Por Italo Pallotti.-

Parece como un déjá-vu, en estos días, hablar sobre el impresionante daño causado a la nación por la mala praxis de los gobiernos que en las últimas décadas ocuparon sitiales de privilegio (¡y vaya si los tienen!). Bien se sabe que la política, desde el origen, tuvo, tiene y tendrá como objetivo resolver pacífica y razonablemente los conflictos entre las personas y los grupos humanos que conforman las naciones. Resulta difícil encontrar un motivo central, entre tantos, que ocupen de una manera excluyente el interés y la necesidad que se lo resuelvan. Cada cual ya como flagelo o epidemia lacerante de la tranquilidad social han ido carcomiendo temas vitales, como por ejemplo, sin que sean excluyentes, tanto la economía, la inseguridad, la educación o la falta de justicia (en tiempo y forma). La carencia de éstos, como tantos otros, fue socavando un estilo de vida que en tiempos algo lejanos pudo ofrecer alguna posibilidad de futuro más o menos apetecible a una mayoría del país. Casi como en una trampa, en la que los propios políticos han caído, parece haberlos atrapado hasta caer en un peligroso desinterés por dar solución a los múltiples problemas. Hasta por momentos parece habernos depositado en un esquema cultural en el que gran parte de la ciudadanía lo da como aceptado y se resigna a vivir de una manera contra natura de lo requerido por las sociedades modernas.

Tan dramático resulta lo expuesto que ese núcleo humano se pregunta si situaciones límites de ese tipo no han sido planificadas, vaya uno a saber por qué oscuros motivos o si se trata de consecuencias no del todo conocidas por los propios actores, generadores de ese tipo de acciones que tanto daño han causado al cuerpo social. Resulta difícil establecer un diagnóstico y radiografía del final de este estado de cosas. Sí es cierto que el populismo, la demagogia y la corrupción figuran al tope como origen del estado al que el país llegó en estos tiempos. Tal situación debería ya abrir los ojos a una comunidad adormecida, y muchas veces indiferente a la realidad que la abruma, confunde y llena de incertidumbre. Argentina está, por estos días en modo suspenso, como desactivada de esa realidad. Como aguardando un click salvador.

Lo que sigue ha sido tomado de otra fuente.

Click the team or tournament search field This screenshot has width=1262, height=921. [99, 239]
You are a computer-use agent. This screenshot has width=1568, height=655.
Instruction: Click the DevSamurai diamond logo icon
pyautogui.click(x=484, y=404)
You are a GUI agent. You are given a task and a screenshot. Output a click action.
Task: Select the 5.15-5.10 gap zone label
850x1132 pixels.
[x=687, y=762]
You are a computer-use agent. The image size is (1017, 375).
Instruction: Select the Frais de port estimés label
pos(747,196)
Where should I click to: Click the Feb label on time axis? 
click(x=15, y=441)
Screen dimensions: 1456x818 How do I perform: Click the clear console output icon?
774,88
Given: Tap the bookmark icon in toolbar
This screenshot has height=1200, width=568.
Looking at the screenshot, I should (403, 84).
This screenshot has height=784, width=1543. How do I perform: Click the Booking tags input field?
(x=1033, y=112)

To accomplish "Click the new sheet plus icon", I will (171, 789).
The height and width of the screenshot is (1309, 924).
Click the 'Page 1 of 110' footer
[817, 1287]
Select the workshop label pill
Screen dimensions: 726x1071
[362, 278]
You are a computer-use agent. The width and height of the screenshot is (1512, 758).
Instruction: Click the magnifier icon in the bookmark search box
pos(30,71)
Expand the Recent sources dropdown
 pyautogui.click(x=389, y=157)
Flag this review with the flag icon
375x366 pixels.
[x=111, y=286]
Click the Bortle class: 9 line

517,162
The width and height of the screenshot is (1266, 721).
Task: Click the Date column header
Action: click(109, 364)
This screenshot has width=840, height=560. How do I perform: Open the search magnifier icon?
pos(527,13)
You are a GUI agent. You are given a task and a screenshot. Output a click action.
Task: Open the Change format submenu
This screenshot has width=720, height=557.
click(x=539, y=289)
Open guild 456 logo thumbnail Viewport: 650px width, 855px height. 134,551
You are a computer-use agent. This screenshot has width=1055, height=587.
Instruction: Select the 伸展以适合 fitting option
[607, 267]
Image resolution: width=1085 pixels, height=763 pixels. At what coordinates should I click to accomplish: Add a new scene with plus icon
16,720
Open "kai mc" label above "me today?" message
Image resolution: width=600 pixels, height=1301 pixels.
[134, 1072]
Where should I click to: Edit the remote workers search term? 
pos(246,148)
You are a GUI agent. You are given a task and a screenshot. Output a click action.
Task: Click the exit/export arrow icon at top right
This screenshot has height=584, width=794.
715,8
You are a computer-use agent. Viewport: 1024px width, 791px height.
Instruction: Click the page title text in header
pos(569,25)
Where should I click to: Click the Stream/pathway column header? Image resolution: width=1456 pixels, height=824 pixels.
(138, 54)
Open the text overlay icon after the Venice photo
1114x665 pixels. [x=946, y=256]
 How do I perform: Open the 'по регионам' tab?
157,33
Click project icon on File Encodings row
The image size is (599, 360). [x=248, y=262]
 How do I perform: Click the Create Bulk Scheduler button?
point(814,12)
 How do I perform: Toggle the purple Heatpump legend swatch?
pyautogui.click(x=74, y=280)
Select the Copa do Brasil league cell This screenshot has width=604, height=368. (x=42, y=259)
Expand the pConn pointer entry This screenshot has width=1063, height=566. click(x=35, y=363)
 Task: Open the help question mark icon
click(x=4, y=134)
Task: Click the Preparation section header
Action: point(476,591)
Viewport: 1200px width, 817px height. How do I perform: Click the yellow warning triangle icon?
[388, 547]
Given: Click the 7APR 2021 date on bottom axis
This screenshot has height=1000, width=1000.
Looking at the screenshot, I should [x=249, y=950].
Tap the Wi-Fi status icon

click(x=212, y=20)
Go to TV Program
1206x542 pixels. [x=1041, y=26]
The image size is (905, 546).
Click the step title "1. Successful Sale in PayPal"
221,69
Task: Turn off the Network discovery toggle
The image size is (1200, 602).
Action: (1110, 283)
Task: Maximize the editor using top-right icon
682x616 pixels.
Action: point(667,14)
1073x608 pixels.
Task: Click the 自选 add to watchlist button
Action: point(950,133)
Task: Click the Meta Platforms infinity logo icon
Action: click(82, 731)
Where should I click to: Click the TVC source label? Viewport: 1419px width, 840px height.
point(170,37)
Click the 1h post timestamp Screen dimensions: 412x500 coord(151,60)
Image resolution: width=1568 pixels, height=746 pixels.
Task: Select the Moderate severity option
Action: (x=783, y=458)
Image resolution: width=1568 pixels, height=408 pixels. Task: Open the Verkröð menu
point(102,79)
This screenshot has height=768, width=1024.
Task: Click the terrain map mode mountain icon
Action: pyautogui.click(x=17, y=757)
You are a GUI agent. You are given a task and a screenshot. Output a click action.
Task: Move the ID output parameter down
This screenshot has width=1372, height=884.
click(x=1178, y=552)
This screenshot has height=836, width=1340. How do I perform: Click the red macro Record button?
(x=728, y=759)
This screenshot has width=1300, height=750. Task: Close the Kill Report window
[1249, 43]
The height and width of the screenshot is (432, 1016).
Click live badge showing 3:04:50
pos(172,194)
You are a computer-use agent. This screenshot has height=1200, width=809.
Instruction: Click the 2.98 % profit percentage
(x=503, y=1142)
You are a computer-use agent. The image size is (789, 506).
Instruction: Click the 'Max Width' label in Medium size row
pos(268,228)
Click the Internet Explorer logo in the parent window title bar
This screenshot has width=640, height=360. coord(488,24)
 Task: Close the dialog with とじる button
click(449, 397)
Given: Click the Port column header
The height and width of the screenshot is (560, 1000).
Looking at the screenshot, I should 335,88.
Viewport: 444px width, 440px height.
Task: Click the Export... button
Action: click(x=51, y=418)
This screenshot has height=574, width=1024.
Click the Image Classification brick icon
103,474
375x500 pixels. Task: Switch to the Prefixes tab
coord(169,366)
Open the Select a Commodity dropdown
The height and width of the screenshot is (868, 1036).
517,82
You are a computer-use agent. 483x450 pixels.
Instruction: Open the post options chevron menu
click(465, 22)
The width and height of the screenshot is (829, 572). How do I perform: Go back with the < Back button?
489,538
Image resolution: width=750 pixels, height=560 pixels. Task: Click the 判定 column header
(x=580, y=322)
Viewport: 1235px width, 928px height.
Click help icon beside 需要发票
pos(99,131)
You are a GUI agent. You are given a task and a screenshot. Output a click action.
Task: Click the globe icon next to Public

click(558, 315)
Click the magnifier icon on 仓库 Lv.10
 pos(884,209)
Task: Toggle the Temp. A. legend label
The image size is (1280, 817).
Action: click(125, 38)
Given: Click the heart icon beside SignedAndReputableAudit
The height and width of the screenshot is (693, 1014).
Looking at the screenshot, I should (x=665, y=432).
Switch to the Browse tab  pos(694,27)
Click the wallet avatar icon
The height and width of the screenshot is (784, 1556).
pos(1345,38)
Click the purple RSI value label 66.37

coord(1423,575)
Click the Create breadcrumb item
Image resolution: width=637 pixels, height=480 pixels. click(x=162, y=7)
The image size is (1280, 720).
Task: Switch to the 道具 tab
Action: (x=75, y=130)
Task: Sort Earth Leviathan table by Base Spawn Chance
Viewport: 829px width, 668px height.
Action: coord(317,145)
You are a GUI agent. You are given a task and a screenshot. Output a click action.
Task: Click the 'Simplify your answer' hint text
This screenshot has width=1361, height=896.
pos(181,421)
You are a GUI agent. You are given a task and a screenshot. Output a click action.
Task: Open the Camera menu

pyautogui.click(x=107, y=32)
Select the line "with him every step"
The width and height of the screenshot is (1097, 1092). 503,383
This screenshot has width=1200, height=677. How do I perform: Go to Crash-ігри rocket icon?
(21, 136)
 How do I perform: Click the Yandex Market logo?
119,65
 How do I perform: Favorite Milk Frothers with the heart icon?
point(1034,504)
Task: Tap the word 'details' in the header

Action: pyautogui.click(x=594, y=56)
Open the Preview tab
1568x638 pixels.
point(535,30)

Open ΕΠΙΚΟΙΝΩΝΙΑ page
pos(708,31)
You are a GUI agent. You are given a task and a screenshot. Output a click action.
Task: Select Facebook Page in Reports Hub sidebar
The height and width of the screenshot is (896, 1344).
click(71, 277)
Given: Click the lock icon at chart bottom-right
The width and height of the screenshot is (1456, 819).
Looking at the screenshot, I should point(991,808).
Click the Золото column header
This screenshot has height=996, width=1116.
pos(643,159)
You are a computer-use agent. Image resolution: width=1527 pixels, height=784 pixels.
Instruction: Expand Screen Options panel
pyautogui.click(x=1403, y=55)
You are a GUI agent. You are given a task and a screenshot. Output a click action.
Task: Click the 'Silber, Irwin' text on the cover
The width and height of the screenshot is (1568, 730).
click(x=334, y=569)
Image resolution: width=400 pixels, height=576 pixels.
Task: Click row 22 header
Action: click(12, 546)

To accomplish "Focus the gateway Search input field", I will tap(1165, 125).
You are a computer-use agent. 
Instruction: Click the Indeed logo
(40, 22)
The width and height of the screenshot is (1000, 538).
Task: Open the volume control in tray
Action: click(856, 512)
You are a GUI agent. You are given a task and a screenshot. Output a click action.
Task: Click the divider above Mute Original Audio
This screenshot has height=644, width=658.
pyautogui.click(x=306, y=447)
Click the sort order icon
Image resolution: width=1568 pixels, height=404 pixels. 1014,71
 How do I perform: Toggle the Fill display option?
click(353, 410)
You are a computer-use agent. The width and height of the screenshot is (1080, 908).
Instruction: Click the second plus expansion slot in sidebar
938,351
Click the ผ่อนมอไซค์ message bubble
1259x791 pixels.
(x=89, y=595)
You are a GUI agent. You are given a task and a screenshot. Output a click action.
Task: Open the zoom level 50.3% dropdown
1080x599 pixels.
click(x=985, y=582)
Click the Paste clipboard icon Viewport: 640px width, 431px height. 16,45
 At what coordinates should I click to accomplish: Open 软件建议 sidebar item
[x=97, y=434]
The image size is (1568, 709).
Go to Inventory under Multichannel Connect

Ese shock que nos ubique de nuevo en el mundo serio, disciplinado, donde los ejemplos sobran, desde lo ideológico a lo fáctico, alejándonos de la escoria que dejaron aquellos que en la perversión y el engaño encontraron la panacea que los enriqueció y catapultó a sitiales, de hecho, inmerecidos, como reprochables.

Las noticias actuales, ya con la impronta de un nuevo gobierno, nos ofrecen temas y hechos donde la política se entremezcla con el juego de las dos verdades, tan típica y vergonzosamente aplicada por décadas en los distintos niveles el Estado. La doble verdad. Cada cual con la suya, aunque en el fondo bien sabe (uno u otro) que es una flagrante mentira. El momento sopapea con crudeza los actos de los dirigentes; luego el desmentido pone el paño frío para calmar las reacciones. Al desencuentro más evidente se lo disimula con un “son cosas del periodismo o la oposición”, pues hipocresía y cinismo sobran. Ni el miedo a la deshonra los detiene. Un exhibicionismo casi de sainete, grosero tantas veces, los pone en el ridículo. Ni la posibilidad de un castigo ejemplar los hace titubear en sus manifestaciones y actos. Todo parece un juego desafiante a un pueblo que ha demostrado con su ignorancia, su nulidad cívica, su aceptación pasiva a tanta mendacidad, decidido a seguir soportando un cruel “juego de la oca”, donde el retroceso parece ser la consigna. Se constituyen en una clase cómplice, torpe, ciega e incapaz de ver que no solo está en juego a corto plazo su propia individualidad, sino la de su propia familia y la Nación; que no es poco decir. Si tanto costó el intento de salir del infierno, no juguemos con fuego de nuevo; porque a veces el fanatismo, aunque oculto, produce un fuego perenne dispuesto a tomar impulso si no se lo controla a tiempo.